Functional metagenomic profiling of fecal microbiota in mice treated with Bp 531D. (A) Bacterial richness in the fecal metagenomes of Bp 531D- and PBS-gavaged mice (n = 4/group). (B) PCoA plot based on Bray-Curtis distances between the two groups of metagenomes. (C) LEfSe plot showing differentiating taxa at the species level. Annotations using the Genome Taxonomy Database (GTDB) are included in parentheses. SGB, species-level genome bin. (D) The abundances of bacterial functional pathways are differentially enriched in Bp 531D-gavaged mice compared to PBS controls. (E) Volcano plot of CAZymes detected in the metagenomes.
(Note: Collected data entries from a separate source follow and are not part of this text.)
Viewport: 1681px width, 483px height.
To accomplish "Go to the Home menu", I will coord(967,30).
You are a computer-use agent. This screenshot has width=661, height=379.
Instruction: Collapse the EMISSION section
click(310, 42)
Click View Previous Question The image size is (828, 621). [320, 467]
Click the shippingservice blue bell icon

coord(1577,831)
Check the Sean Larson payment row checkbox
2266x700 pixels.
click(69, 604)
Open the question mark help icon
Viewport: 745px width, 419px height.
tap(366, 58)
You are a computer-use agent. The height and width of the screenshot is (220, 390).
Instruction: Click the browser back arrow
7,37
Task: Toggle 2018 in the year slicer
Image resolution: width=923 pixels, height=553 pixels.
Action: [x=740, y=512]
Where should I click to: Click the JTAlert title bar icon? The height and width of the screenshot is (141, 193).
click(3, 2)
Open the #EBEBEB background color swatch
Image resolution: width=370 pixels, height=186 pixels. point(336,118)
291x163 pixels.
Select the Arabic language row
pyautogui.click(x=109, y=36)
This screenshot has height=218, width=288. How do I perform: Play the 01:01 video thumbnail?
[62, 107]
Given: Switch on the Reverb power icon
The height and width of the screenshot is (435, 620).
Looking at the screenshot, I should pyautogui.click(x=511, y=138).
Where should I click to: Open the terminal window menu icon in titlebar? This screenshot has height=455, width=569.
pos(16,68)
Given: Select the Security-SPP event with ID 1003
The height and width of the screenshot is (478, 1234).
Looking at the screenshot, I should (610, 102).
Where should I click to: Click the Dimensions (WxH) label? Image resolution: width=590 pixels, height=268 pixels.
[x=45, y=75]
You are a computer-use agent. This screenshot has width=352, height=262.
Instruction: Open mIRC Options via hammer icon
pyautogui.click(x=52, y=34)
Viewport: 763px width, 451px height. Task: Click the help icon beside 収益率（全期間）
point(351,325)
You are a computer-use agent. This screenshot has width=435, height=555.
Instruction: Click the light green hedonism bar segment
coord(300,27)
The horizontal dashed red line denotes the P-value of 0.05. GH, glycoside hydrolase; CBM, carbohydrate-binding module; CE, carbohydrate esterase; PL, polysaccharide lyase; GT, glycosyltransferase. (F) The total abundance of CGCs predicted to utilize the indicated substrates. TPM (Transcripts Per Million) is used as a measurement of normalized sequence reads mapped to CAZymes. *P < 0.05 and **P < 0.01, unpaired Student t-test.

Fig 5

Transcriptomic programming of colonic ECs. (A) Principal component analysis (PCA) plot of transcriptomes of colonic ECs derived from Bp 531D- and PBS-gavaged mice (n = 4-5/group). (B) RNA-seq results depicted as a volcano plot showing differentially expressed genes (DEGs) (fold change >1.5, FDR < 0.05) between the two groups of ECs. The number of upregulated (red) and downregulated (blue) DEGs in the Bp 531D group is shown in parentheses. (C) Significant DAVID Gene Ontology (GO) terms related to biological process. (D) Representative GSEA plots showing differentially enriched KEGG pathways in colonic ECs of Bp 531D-gavaged mice versus controls. (E) Heatmap of DEGs. (F) qPCR analysis of DEG expression in the Bp 531D group versus PBS or the control bacterium group (Fp UT1). *P < 0.05 and **P < 0.01, One-way ANOVA plus Tukey’s post-test.

Fig 6

Colonic immune response in mice gavaged with Bp 531D. (A) Upregulation of MHC-II expression, as shown by increased mean fluorescence intensity (MFI), in colonic DCs and macrophages (Macs) isolated from mice gavaged with Bp 531D vs. PBS or Fp UT1 controls (n = 9/group). (B) Representative FACS plots and frequencies of colonic IL-17A⁺ Th17 cells (IL-10⁺, IL-22⁺, and IFNγ⁺ Th17 subsets), IL-17A^- IFNγ⁺ Th1 cells, and FoxP3⁺ Tregs in mice gavaged with Bp 531D or PBS for 14 days (n = 10/group). ns, not significant; *P < 0.05, **P < 0.01, One-way ANOVA plus Tukey’s post-test (A) or unpaired Student t-test (B).